XLIX
Bean’s focus was unbreakable. The encampment and the scrub around him vanished as his sight narrowed unto one fixed point where it was that he intended each fatal blow of his weapon to land. A particular energy soared through him; the kind he had never experienced before. For the moment, it was stable but it felt as if - should his focus waver or his attention slip - it might implode and send him towards his death, in pieces.
It took a great detail of concentration and heavy breathing to keep his thoughts light and free of the self-styled fanaticizing. It was as if this energy in itself were a code that was written for heroes; or those inspired to become heroic. But the relentless daydreaming and the thoughts of being showered with deafening applause, they didn’t so much heighten his senses, as much as they did saturate them with an abusive tone and colour so that his focus was as sharp as a circle, and as witted as a drunkard whose words fall as needlessly from his mouth as do his newly broken teeth. It was hard then, to maintain a sense of balance between harnessing a power, and - in succumbing to its drunken allure of thoughtless grandeur - being the harness itself.
He managed to, though, through the control of his breathing, rein in the steed upon which his consciousness rode; keeping it primed like an archer’s bow, but not so much that it might snap or release itself pre-emptively. He maintained a state of readiness; prepared to unleash Heaven’s wrath on this discrepancy.
And just as he neared the edge of the carriage, like a punch to the chest, the blood rushed from his head down to his feet, and his state of readiness was quashed amidst a tidal wave of shock and absurdity.
From out of the darkness, there came what looked like a great hulking mass. It looked, to the untrained eye, like a small hill, draped in a summer dress. The way in which he or she walked was anything but delicate. With every step that it took, its heels caught in the dirt and conspired to have the hulking mass topple head over foot.
Bean readied his weapon. His hands, though, shook incredibly. The energy he had attained was now loose and rampant in his body. What was once a single ball of fire that he could direct and hold was now quantum-like in its physical state, and erratic and irrational in its behaviour. It rattled him from the inside out and quaked his once steady nerves. It felt like he had a hundred thousand suns inside his body; all dancing to their own fervent discord. And the echo of their insanity took centre stage in his mind. And when he saw her face in the moon’s pale glow, he dropped his weapon entirely.

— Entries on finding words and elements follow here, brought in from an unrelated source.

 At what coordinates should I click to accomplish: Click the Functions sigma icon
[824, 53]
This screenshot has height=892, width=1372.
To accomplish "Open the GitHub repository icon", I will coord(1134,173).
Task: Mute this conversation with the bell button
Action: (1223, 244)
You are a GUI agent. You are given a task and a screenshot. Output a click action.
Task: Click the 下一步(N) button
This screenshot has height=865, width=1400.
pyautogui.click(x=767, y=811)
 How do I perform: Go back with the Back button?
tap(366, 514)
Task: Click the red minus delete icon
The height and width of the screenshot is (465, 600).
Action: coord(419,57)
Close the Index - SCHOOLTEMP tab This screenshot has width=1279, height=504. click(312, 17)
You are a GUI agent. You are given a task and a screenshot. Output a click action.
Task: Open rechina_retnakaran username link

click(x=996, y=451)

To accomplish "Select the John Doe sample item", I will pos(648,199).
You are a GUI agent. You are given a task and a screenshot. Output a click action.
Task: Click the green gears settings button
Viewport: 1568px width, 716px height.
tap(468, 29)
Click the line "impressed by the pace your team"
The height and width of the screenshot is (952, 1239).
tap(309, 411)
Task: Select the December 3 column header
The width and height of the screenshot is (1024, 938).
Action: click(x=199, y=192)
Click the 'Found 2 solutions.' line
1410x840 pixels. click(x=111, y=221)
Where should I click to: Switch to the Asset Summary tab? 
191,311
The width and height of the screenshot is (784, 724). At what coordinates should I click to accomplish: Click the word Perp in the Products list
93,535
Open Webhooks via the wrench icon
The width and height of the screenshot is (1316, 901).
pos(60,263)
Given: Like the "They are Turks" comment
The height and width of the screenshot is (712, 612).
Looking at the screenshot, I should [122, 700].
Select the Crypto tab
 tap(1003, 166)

It was her, he was certain of that. Still, his mind began to ponder the chance of such a thing, outside of Heaven, in the boundless probabilities of time, space, and dimension, that he should stumble upon god herself, in this dark and quiet corner of the omniverse.
Her hair was long and twisted in many coloured curls that ran the entire length of her back, almost covering the cut in her dress that was shaped like a heart. The dress pulled tight against her stomach which stuck out like a floral cliff face. But from her hips, it flowed magnificently and cast down her stubby legs like leafy shadows. Her nails were painted mauve; on her brutish hands, and her sausage-like toes. And she wore a yellow ribbon in her hair that stuck out, just above her left ear.
She inspired awe.
Bean snuck around quietly, spying as she made her way along the dirt, before stopping at the discrepancy’s door. He could barely contain his surprise and giddy disbelief. The only thing he was certain of was that the second he got a chance, he would tell everyone he knew.
As she entered the carriage and crept into the young girl’s bed, cradling her humming her favourite fables and nursery rhymes, Bean spied in stupendous wonder. Were he not here to witness it with his own eyes, he wouldn’t even believe it himself.
“It’s her,” he said, in disbelief. “God.”